**What is required**
In the data below, find each line that contains the word "computer" and copy it.

(Data items)
----
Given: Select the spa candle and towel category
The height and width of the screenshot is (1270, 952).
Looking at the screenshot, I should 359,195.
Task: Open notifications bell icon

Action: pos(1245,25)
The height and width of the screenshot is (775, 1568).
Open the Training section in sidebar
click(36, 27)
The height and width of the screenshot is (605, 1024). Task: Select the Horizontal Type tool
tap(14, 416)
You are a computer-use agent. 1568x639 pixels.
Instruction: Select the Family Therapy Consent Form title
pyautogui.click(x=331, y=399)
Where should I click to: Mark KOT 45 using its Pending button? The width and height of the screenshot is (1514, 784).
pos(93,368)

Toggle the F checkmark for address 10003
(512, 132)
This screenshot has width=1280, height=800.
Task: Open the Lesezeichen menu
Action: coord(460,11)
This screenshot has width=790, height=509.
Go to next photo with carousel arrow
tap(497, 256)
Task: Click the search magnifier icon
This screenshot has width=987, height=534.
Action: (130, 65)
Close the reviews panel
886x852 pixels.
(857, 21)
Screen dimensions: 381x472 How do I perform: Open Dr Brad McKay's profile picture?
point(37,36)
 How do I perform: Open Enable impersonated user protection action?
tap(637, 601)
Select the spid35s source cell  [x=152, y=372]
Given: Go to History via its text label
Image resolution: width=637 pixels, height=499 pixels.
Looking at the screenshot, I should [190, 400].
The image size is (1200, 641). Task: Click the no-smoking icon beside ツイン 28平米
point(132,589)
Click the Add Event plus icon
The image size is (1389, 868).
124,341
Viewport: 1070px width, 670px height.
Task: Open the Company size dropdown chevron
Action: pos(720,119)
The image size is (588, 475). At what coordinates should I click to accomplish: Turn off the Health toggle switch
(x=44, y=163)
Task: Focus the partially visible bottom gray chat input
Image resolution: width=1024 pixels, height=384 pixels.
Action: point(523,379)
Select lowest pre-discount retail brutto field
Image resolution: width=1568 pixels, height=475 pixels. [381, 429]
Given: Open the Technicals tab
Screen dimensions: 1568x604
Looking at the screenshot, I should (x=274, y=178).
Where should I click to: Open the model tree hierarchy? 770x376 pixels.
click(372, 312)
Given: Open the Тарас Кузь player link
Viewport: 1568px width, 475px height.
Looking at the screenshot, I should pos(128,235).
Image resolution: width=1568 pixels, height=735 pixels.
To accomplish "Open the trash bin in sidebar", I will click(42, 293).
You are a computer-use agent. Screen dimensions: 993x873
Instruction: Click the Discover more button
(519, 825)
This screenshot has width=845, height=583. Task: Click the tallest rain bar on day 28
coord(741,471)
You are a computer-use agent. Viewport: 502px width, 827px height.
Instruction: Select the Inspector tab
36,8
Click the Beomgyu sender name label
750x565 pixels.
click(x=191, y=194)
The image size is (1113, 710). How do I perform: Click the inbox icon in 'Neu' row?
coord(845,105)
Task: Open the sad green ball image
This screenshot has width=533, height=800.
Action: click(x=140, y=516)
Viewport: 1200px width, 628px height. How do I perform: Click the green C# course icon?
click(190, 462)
----
**The completed task**
You are a computer-use agent. 1568x639 pixels.
You are a computer-use agent. Screen dimensions: 993x873
You are a computer-use agent. Viewport: 502px width, 827px height.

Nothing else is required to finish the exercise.